Discussion

Chromophobe RCC accounts for 5% of all RCC’s, and patients with Birt-Hogg-Dubé syndrome are at 7 times greater risk than the general population. It is more often incidental than symptomatic, but often large (mean 4.6-8.0 cm) and caught at an early stage. Chromophobe subtype carries a better prognosis than most RCC’s, with a 5-year survival > 90% and 10-year recurrence free survival of 79%. Staging is with the same TNM criteria used for other types of RCC’s, and treated with either nephrectomy or nephron-sparing techniques depending on size. 

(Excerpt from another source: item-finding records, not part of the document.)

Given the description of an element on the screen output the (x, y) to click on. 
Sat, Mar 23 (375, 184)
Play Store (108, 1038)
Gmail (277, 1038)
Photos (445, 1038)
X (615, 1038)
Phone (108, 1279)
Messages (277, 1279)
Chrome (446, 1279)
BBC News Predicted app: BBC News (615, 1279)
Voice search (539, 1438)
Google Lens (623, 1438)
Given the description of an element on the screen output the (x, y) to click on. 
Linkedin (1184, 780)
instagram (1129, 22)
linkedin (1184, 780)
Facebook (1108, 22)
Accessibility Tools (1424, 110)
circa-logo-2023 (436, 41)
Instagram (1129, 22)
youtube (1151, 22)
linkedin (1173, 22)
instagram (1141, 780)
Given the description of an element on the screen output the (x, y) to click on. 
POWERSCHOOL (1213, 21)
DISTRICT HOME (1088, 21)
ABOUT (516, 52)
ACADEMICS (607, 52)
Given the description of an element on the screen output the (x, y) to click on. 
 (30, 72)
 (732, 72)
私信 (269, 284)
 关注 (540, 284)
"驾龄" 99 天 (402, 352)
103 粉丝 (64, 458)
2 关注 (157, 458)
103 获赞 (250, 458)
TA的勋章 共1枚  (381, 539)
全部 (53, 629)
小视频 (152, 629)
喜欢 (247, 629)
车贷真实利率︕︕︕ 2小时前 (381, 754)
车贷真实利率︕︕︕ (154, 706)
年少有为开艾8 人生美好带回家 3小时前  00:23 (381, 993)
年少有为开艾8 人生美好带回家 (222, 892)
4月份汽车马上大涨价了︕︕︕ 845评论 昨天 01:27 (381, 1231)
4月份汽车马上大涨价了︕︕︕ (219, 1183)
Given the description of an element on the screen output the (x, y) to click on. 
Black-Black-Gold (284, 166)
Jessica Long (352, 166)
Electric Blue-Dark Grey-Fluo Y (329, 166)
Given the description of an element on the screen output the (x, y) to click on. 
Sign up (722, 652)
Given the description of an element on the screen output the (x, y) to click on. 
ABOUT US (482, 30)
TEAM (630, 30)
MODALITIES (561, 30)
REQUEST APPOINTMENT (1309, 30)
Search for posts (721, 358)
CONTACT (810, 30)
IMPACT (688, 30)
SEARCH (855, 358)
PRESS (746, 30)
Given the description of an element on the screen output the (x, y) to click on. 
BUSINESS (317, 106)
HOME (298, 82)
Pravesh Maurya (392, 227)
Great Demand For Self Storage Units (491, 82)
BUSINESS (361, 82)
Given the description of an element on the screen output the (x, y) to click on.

Qualitative imaging features of chromophobe RCC’s are not specific. It is typically solid, well-circumscribed with lobulated borders and heterogeneous. It may have calcifications (14-34%) and occasionally has cystic components but rarely contains fat. A central stellate scar is seen in 19-34% of chromophobe RCC’s, which can also be seen in oncocytoma (a benign tumor).  Chromophobe RCC’s reach peak enhancement in the nephrographic phase and generally enhance less than that of the more common clear cell RCC, but more than a papillary RCC. 

Ultrasound findings are quite non-specific and qualitative MRI assessment cannot differentiate from oncocytoma. Retrospective studies on quantitative MRI values have shown that chromophobe can be differentiated from oncocytoma, but this has not been widely validated. Lipid-poor AML’s have high attenuation on non-contrast CT, earlier enhancement in the corticomedullary phase, and consistency low T2 signal intensity, unlike chromophobe RCC which has high T2 signal intensity.

The updated 2019 Bosniak classification cannot be applied to renal lesions with greater than 25% solid component. Recommendations and flowcharts for the workup of incidental solid renal masses are outlined by the CAR Incidental Finding Working Group (2019) and the ACR White Paper (2017).